Le Traité impose aussi à la Communauté de combattre toute discrimination sur base de handicaps et de prendre en considération les besoins des personnes handicapées lorsqu'elle établit des mesures relatives au marché intérieur. Dans la présente communication, la Commission propose une politique générale, basée non seulement sur la législation communautaire mais également sur des engagements volontaires des compagnies aériennes et des aéroports à améliorer la qualité du service, sur l'amélioration de l'information des usagers et sur une représentation plus efficace de leurs intérêts. Globalement, ces mesures devraient porter le degré de protection des voyageurs de la Communauté à un niveau équivalent à celui dont jouissent les passagers aux États-Unis.
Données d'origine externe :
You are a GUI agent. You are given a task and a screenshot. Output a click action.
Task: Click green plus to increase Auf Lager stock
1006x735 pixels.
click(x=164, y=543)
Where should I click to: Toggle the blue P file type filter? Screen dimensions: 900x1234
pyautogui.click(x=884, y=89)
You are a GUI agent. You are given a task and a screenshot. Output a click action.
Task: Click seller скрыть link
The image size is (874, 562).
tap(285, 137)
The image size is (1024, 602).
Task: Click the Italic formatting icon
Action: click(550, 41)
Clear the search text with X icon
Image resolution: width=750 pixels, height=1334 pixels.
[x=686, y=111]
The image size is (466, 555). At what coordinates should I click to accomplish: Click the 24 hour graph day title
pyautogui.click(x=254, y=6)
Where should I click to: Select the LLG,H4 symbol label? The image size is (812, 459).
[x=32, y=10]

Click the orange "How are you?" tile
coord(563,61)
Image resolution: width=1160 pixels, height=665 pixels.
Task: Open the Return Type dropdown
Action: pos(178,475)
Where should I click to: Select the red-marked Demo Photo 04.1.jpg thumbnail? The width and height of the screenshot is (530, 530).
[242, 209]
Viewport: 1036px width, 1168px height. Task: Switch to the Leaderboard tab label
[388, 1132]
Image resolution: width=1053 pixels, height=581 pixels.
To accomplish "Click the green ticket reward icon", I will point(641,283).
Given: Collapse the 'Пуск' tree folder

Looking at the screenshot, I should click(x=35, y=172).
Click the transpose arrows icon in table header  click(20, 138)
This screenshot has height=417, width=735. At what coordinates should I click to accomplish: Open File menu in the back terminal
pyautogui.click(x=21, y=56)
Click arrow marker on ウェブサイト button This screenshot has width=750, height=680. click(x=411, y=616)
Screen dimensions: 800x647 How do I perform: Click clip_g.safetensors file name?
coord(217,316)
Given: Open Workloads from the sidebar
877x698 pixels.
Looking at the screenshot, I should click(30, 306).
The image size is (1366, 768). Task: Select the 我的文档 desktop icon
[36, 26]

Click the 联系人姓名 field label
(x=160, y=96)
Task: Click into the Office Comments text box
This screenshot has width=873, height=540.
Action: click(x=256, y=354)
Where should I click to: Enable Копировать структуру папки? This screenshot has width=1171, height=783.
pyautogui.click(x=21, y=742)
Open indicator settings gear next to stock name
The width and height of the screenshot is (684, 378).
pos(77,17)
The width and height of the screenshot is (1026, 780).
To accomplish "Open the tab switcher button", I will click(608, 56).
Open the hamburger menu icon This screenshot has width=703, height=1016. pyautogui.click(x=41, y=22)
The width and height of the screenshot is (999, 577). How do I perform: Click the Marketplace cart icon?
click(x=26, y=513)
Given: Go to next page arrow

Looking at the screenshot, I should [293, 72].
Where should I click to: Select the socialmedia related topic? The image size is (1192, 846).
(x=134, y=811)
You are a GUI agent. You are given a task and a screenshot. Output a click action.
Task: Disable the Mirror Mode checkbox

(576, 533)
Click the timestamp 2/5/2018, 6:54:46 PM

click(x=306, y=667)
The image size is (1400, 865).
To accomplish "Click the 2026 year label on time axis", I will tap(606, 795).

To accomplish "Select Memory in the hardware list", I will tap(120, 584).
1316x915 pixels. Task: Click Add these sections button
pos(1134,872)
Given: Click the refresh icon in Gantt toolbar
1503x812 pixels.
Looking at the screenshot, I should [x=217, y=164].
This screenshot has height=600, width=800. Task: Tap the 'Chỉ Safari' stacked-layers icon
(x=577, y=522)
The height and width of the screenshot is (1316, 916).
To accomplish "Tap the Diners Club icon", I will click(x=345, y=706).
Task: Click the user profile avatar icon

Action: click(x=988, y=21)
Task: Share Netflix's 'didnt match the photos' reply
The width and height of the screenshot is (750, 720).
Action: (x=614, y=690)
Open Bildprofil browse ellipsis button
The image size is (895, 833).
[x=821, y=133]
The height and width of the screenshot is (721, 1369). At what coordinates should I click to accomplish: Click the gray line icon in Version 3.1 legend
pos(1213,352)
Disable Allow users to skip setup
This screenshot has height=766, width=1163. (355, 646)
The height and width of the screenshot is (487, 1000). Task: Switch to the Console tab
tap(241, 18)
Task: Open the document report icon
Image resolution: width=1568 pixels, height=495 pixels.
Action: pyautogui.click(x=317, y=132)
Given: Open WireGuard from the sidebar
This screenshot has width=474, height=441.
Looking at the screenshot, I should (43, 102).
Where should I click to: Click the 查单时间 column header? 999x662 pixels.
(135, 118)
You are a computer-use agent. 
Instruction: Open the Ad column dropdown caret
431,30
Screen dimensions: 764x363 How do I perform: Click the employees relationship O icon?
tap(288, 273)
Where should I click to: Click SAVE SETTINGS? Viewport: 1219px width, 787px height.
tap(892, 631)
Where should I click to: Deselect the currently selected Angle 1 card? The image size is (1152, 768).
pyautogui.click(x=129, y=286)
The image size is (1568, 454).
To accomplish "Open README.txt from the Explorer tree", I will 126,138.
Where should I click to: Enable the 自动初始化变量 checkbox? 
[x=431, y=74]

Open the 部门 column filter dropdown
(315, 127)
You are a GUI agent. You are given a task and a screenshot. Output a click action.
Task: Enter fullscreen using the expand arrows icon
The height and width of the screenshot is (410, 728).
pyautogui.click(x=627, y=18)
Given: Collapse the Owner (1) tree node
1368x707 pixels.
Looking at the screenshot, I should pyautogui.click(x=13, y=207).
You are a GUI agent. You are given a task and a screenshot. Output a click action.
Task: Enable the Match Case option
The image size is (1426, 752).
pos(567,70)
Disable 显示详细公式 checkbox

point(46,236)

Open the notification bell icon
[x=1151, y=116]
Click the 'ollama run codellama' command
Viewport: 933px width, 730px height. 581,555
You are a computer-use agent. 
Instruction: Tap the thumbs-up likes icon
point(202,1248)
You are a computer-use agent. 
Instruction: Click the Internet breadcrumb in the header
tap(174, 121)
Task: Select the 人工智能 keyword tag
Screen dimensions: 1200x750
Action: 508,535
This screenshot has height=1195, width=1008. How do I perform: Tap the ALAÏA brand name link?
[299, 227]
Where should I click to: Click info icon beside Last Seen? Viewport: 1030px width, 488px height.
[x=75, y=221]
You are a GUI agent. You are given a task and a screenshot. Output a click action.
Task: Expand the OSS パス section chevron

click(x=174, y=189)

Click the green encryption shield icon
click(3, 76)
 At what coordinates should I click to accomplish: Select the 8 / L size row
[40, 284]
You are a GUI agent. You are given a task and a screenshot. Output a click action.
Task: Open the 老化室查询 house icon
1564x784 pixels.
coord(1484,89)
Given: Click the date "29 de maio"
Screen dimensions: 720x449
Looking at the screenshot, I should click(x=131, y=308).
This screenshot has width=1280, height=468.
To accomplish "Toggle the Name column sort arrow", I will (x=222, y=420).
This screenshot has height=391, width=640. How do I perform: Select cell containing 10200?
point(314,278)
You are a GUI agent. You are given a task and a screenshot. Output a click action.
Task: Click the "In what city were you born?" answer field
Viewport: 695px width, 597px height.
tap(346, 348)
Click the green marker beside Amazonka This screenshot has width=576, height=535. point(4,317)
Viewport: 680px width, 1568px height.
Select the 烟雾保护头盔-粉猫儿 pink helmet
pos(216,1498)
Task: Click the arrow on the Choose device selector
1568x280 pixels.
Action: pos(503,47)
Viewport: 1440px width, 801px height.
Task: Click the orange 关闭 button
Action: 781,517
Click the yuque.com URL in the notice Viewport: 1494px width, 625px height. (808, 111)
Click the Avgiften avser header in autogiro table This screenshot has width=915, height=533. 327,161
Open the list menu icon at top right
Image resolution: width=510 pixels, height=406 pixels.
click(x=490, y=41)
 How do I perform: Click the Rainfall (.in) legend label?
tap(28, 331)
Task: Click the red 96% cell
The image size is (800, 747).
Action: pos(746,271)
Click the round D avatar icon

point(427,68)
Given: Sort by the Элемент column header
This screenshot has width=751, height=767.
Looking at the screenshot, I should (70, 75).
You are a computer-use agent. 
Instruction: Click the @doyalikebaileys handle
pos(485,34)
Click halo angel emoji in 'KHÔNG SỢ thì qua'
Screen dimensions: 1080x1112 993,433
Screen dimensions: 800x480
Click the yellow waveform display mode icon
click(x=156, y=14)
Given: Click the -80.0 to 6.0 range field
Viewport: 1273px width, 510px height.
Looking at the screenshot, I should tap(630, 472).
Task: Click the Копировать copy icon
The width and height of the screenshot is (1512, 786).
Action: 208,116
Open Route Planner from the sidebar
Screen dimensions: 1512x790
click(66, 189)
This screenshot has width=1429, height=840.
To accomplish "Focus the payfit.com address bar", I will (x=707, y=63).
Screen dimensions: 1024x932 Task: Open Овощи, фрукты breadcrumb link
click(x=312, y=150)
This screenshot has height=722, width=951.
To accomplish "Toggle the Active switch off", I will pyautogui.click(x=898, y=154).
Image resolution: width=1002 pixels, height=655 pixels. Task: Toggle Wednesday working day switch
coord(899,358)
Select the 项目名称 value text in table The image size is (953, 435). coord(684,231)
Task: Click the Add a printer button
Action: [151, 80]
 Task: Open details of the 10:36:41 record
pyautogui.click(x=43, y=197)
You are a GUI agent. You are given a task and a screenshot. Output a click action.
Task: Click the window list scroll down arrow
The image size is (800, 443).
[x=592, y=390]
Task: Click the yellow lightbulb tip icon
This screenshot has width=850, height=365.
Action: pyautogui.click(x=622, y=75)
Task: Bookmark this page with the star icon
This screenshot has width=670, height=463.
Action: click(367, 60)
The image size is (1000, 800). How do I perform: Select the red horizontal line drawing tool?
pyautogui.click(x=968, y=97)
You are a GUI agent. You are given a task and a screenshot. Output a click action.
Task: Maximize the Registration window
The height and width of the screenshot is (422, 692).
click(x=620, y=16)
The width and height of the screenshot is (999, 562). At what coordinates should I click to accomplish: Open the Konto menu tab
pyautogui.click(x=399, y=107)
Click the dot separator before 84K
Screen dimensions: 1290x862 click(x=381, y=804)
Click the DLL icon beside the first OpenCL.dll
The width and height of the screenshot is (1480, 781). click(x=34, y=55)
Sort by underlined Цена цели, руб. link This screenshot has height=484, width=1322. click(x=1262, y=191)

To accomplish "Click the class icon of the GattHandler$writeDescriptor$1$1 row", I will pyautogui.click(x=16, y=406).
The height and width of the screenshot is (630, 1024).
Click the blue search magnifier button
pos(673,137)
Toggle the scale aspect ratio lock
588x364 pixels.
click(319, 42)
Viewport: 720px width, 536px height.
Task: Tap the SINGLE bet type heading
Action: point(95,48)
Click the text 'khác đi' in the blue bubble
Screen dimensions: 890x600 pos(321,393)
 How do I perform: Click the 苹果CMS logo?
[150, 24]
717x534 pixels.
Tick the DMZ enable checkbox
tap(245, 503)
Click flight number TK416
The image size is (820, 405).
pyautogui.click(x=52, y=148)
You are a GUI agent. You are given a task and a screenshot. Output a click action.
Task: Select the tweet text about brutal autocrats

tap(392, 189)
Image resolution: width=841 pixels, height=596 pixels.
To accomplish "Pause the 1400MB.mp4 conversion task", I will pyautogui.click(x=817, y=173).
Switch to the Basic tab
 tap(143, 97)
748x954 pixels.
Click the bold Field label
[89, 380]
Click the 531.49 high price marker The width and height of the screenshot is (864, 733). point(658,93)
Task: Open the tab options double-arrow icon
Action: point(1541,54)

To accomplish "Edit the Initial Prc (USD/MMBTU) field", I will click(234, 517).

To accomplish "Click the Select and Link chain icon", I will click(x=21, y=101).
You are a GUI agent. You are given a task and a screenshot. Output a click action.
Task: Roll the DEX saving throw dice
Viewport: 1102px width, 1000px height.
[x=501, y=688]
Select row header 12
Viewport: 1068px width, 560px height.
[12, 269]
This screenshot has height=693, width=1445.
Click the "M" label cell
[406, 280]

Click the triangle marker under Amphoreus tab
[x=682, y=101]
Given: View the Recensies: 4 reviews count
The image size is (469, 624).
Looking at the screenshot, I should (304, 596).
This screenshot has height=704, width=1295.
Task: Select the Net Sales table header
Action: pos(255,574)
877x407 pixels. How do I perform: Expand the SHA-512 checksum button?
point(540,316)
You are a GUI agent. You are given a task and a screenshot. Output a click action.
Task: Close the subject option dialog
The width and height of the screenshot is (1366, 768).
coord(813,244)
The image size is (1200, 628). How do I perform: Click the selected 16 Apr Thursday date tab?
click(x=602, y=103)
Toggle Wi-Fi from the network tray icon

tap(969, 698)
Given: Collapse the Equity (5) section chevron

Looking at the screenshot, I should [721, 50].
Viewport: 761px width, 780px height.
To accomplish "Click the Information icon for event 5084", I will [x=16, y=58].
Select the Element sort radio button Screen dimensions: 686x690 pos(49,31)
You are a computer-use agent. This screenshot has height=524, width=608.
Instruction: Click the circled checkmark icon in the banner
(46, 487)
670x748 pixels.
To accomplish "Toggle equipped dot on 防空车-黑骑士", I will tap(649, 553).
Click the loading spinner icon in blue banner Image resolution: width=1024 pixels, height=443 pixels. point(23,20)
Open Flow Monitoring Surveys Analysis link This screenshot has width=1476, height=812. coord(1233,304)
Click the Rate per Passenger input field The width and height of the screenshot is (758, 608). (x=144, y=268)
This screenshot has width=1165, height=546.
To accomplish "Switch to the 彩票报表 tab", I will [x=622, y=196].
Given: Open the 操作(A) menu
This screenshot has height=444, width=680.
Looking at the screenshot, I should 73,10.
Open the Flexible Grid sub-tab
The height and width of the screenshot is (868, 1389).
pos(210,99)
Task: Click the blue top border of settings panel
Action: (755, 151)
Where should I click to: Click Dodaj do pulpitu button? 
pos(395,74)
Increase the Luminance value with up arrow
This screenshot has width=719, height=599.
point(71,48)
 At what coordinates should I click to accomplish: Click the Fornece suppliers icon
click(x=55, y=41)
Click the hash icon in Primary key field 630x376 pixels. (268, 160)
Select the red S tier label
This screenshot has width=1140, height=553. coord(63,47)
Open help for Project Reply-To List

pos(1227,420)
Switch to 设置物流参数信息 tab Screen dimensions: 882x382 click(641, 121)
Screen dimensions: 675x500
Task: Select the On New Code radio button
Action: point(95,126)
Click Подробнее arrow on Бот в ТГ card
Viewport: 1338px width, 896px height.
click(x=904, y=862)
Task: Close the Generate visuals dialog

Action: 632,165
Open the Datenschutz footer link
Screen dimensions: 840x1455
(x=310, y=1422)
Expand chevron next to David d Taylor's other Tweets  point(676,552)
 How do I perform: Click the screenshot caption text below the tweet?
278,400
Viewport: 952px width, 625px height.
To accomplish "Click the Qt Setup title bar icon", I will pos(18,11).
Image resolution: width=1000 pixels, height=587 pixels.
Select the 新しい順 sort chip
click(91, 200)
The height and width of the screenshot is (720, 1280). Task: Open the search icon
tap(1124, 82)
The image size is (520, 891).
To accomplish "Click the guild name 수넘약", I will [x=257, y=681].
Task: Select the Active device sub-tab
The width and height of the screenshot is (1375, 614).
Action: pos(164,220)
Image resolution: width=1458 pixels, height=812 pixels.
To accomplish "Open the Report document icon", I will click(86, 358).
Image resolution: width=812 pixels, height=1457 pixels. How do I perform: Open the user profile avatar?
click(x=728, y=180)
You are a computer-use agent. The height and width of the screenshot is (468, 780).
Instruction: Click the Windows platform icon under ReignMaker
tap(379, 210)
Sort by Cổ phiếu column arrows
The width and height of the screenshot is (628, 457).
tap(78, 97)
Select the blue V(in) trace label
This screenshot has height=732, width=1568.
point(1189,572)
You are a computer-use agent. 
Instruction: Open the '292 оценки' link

[12] L'article 153 du Traité d'Amsterdam stipule
8. La Commission est consciente du risque de surréglementation, qui pourrait augmenter les coûts, réduire les possibilités de concurrence et nuire à la coopération entre compagnies aériennes nécessaire pour faciliter les transports internationaux. C'est la raison pour laquelle elle attache tant d'importance au juste équilibre entre la législation et des accords volontaires pour améliorer la qualité du service en cohérence d'ailleurs avec l'importance mise par le Conseil européen de Lisbonne sur la simplification du cadre réglementaire et l'adoption d'une approche plus souple de la législation.